Albert Fox Cahn, Executive Director of the Surveillance Technology Oversight Project, says taking a video of a stranger in public is called “distributed surveillance”. It can be most harmful, he says, when being done at a protest. “Those who are taking photographs at protests against police violence are giving the police yet another way to track protesters, putting the activists around them at risk,” he says. Because of this, he says we shouldn’t be making people “props” in our social media feed without their consent. “A lot of the time, the consequences might be trivial, but in high-risk settings [such as protests and reproductive health facilities] the stakes can be huge.”
As someone who’s dedicated his life to digital privacy, Albert has (naturally) seen the viral yassification Tweet. Unfortunately, he says that using a filter may not be enough for “true privacy protections”. “Showing someone’s location, belongings and outfit often is still enough to reveal their identity, even with their face updated,” he says. This, of course, is less serious for the cases of egg eating and viennetta-spooning, but is important to keep in mind for the more high-risk scenarios.
Joselyn McDonald, a design educator and program designer at NuVuX, has previously explored using flowers as a means to undermine facial recognition technologies in her Mother Protect Me project.
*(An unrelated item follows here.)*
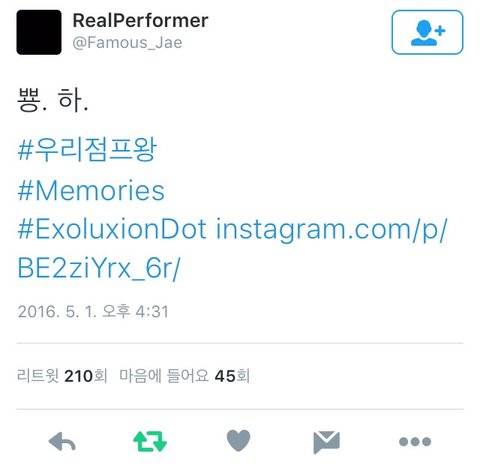This screenshot has height=474, width=480.
Task: View the 리트윗 210회 retweeters list
Action: point(62,376)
While she thinks that posting strangers online with their consent is fundamentally rude, she also thinks that yassifying them before you do it is “probably the most hilarious way to do it and better than not doing something to somewhat anonymize them… I thought it was pretty brilliant because typically when we think about resisting surveillance, tactics tend to go towards camouflaging, but in my work and in the yassified tweet, there’s a push towards using beauty and play as alternative paths to undermining surveillance,” she says.
Using beauty as a tool against surveillance is also nothing new. The group Dazzle Club has been using anti-facial recognition face paint to bring awareness to privacy issues for years. Georgina Rowlands, member and co-founder of the Dazzle Club, says that she’s noticed a “growing awareness of online consent” recently. “When my peers snap a photo of a busy tube train or central London street, they often scribble marks on the face using the drawing tool or use several emojis,” she says. “This is especially common when children are featured in photos.”
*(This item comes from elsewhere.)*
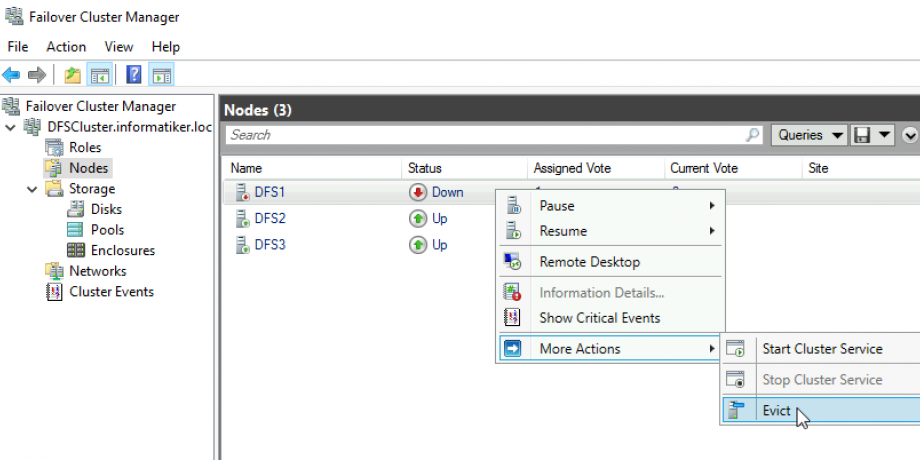Screen dimensions: 920x460
Task: Open the Action menu
Action: (66, 47)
Georgina says that yassifying strangers is not only a tactic for protecting people’s identities, but also serves as a larger critique of online culture. “Not only is it effective for anonymising a person, but it also pokes fun at influencer culture and comments on how using beauty filters actually work to render a person completely unrecognizable rather than more beautiful,” she says. Despite this, Georgina says that there are concerns about FaceApp storing data and potentially selling it to AI developers to train algorithms, or even to the police for adding to their facial databases (something the app has denied). “It might not be fully ethical to sacrifice a stranger’s facial data in the kind act of anonymizing them so perhaps an emoji placed over the face, despite being less funny, might be more ethical,” she says.
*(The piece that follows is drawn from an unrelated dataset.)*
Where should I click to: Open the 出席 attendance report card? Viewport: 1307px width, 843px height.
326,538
When it comes to protecting the digital privacy of those around us, sometimes the biggest yassification of all comes from within (choosing just to enjoy the magic of egg lubing IRL). However, if you do feel the urge for some online validation, yassifying a stranger will always be better than posting their face raw to the entire online world. Even better, a cute face-crop or peach emoji will ensure you’re on the right side of history when it comes to the raging online privacy war — and remember that posting anyone at all (yassified or not) at a protest or medical clinic is unethical weirdo behavior.
After all, just because the police are keeping track of our social media with very little oversight, doesn’t mean we need to give them more material to work with. And just because the government is watching us all almost 24/7, doesn’t mean we have to embarrass a stranger for enjoying a delicious meal on the train or a few hard-boiled eggs in the business class lounge.